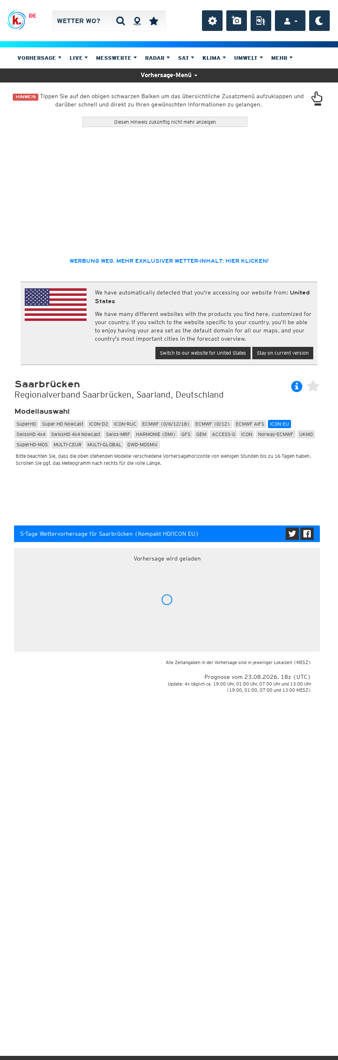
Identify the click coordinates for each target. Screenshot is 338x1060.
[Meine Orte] (153, 20)
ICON (246, 434)
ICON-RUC (125, 424)
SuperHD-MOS (32, 444)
++++++++
Stated exercise: Rewrite the records with every "click" changed to "tap" and everything else unchanged. Leave out the picture.

Expected answer:
Identify the tap coordinates for each target. Screenshot is 338x1060.
[Meine Orte] (153, 20)
ICON (246, 434)
ICON-RUC (125, 424)
SuperHD-MOS (32, 444)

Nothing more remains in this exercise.